Waheed Zaman, 22, a biomedical science student, is head of the Islam Society at London Metropolitan University. His childhood friend, Kamran Siddique, described him as a football fan “who dreamed of being a doctor,” who dressed in “a combination of Western and Islamic attire,” had “many white, Asian and black friends,” and who had been elected head of the Islamic society “because of his moderate ways.”

Waheed Arafat Khan, 24, is also described as having the “appearance of being perfectly integrated into Western society.” Neighbours reportedly described him as “thoughtful, considerate and polite.”

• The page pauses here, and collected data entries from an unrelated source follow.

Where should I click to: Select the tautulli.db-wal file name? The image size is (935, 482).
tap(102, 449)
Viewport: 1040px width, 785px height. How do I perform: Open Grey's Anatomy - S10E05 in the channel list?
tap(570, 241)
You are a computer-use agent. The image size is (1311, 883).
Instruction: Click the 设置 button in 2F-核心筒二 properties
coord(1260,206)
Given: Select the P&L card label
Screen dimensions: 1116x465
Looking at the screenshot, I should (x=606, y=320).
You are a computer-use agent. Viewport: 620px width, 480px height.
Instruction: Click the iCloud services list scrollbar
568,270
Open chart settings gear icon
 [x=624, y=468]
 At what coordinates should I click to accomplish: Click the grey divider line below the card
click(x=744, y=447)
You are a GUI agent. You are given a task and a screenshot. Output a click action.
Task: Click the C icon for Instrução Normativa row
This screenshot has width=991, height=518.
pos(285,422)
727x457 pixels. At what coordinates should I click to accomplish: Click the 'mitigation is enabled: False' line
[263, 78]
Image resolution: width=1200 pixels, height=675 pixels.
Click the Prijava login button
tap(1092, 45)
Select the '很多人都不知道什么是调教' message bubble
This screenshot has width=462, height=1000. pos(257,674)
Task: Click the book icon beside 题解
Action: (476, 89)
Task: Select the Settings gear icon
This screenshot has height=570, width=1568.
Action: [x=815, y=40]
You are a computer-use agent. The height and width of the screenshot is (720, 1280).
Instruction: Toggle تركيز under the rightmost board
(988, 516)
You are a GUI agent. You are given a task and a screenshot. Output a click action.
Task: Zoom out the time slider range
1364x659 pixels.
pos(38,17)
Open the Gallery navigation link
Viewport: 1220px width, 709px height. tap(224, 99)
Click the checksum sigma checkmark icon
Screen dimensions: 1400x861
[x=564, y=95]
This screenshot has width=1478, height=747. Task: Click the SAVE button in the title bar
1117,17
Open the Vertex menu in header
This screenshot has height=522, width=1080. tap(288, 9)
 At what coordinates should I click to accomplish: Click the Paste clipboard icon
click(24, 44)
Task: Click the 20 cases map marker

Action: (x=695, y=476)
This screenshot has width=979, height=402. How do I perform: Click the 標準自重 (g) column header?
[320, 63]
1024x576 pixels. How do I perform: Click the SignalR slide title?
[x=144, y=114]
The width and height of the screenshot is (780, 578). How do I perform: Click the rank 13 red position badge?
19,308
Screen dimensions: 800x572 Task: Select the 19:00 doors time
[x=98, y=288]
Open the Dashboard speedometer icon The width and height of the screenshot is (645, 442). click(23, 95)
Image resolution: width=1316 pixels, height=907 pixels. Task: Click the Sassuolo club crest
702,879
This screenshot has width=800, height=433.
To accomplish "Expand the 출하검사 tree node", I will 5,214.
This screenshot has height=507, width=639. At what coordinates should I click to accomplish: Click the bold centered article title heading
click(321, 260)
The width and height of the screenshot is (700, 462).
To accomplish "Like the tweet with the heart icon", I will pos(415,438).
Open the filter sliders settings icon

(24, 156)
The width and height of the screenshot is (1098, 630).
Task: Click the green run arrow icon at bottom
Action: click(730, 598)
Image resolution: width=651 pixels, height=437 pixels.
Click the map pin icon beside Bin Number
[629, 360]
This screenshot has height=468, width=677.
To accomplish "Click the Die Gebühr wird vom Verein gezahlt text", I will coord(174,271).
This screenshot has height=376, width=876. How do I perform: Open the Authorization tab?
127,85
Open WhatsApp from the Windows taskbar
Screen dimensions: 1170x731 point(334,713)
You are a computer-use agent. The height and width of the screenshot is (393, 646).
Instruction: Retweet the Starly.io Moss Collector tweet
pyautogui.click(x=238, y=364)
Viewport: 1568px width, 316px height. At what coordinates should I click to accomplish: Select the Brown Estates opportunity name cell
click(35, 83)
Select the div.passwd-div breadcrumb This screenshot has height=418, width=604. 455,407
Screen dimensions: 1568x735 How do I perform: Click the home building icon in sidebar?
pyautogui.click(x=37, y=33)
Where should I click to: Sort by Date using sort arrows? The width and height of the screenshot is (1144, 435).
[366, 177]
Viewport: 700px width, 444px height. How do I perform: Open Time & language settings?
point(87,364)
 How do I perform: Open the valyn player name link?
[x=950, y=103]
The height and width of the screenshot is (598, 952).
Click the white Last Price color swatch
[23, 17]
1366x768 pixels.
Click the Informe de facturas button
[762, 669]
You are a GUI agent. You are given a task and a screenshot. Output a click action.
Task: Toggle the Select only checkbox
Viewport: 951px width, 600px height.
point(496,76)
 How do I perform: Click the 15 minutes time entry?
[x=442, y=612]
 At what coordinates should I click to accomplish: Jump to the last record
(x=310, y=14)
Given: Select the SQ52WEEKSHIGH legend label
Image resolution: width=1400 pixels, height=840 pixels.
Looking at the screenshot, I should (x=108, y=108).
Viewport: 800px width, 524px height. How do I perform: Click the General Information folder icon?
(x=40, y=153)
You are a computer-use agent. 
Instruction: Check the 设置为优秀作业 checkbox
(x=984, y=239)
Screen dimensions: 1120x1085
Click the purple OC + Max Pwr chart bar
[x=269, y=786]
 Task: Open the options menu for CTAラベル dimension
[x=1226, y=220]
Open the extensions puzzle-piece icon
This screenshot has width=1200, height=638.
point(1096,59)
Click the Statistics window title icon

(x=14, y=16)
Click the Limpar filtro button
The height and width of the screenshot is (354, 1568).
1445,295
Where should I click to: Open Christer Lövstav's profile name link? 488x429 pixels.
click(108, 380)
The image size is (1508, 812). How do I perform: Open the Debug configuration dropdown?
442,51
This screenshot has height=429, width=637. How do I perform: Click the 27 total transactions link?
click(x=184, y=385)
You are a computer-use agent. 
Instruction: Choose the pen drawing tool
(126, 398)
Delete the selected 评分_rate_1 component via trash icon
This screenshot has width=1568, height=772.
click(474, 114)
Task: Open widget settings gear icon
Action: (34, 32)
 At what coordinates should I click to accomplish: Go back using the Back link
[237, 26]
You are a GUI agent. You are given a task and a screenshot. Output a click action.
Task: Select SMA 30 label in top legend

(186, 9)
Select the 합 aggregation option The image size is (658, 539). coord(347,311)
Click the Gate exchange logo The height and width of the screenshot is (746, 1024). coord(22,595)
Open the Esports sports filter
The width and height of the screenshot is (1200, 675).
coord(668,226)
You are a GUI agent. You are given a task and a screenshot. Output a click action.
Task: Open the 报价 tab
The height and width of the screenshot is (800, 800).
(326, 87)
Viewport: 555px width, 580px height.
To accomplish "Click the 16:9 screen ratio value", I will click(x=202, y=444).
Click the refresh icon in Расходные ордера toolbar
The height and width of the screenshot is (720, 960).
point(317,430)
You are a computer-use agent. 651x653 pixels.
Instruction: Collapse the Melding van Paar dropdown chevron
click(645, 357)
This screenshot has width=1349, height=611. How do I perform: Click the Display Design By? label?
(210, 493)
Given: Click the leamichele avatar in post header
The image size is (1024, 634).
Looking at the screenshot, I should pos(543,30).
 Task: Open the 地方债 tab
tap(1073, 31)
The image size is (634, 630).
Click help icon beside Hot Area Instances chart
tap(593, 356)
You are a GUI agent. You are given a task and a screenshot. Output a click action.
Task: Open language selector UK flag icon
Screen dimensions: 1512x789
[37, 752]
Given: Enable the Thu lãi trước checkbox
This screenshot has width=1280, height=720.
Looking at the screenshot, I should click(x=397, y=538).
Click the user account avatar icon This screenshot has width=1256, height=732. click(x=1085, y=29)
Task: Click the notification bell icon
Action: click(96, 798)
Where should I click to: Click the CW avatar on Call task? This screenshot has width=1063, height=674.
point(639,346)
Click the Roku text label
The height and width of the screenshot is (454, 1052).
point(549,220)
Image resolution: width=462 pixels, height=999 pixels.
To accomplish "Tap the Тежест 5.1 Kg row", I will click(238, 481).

Ibrahim (formerly Oliver) Savant, another recent convert to Islam, is a secretary with an East London music firm. Described as an avid England football supporter, he lives with his wife and his English mother Marilyn and Iranian father Ibrahim, whose name he is believed to have taken when he converted. His brother, Adam, also a company director, described himself as “outraged, shocked and angry” at the arrest.

Abdul Waheed (born Don Stewart-Whyte), 21, is the son of a Conservative Party agent, Doug Stewart-Whyte, who died nine years ago. A former art student, he had a reputation as a playboy until converting to Islam approximately six months ago, along with his sister Heidi, and marrying a Muslim girl.

Two brothers arrested, Shazad Khuram Ali, 27, and Haider Ali, 30, run their own business importing sports cars. They are said to be close friends with Waseem Kayani, 29, a taxi driver who was also arrested. A friend said, “There is no way he would blow himself up. He just got married.”

Osman Adam Khatib, 20, was described by his English neighbour as “someone with a good heart.”

It is such gaping discrepancies that are now leading to open speculation that there might be another reason for last Thursday’s alert.

Craig Murray was the British ambassador to Uzbekistan until his removal in 2004, he says for criticising the Uzbek regime’s human rights record. In a commentary posed on the Global Research web site, he writes: “We then have the extraordinary question of Bush and Blair discussing the possible arrests over the weekend. Why? I think the answer to that is plain. Both in desperate domestic political trouble, they longed for ‘Another 9/11.’ The intelligence from Pakistan, however dodgy, gave them a new 9/11 they could sell to the media. The media has bought, wholesale, all the rubbish they have been shovelled.”

He notes that British Home Secretary John Reid had made a speech just hours before the raids “warning us all of the dreadful evil threatening us and complaining that ‘Some people don’t get’ the need to abandon all our traditional liberties. He then went on, according to his own propaganda machine, to stay up all night and minutely direct the arrests. There could be no clearer evidence that our Police are now just a political tool.”

Writing in the Daily Mail, Stephen Glover worried lest “it transpires that the plot was less advanced, and less potentially apocalyptic in its effects, than Dr. Reid has suggested.”

If so, it would mean not only that “this government’s already shaky credibility would be shattered,” but “the effect on public opinion of ‘crying wolf’ once again would be disastrous.”